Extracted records

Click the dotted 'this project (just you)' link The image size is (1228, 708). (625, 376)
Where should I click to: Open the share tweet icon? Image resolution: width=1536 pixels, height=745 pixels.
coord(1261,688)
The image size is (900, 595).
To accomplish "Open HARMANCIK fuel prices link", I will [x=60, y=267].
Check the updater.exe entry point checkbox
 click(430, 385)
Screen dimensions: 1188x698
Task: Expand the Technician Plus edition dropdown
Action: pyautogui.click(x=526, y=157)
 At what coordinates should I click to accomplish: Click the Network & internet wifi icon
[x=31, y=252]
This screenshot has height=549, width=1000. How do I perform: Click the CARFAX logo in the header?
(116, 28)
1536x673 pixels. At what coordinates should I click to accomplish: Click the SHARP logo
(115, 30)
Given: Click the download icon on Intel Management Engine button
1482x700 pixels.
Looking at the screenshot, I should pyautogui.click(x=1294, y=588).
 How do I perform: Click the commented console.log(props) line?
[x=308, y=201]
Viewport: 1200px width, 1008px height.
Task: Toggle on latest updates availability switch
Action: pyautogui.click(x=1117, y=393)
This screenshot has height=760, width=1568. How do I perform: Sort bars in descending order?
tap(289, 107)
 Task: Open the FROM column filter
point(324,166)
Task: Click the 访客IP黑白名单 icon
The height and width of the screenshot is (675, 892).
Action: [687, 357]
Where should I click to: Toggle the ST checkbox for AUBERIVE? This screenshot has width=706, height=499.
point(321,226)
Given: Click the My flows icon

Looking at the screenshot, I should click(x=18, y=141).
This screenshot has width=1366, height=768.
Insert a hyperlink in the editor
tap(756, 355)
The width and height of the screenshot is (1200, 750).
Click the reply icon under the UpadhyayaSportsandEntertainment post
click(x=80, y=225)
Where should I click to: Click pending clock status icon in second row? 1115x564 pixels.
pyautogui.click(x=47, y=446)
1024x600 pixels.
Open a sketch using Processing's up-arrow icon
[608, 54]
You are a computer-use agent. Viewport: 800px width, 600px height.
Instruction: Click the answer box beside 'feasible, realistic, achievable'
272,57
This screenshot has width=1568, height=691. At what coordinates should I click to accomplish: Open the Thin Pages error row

◆ **EXERCISE REQUIREMENTS**
Collect every line above that contains the word "size".

◆ **RESULT OF THE EXERCISE**
Click the dotted 'this project (just you)' link The image size is (1228, 708). (625, 376)
The image size is (900, 595).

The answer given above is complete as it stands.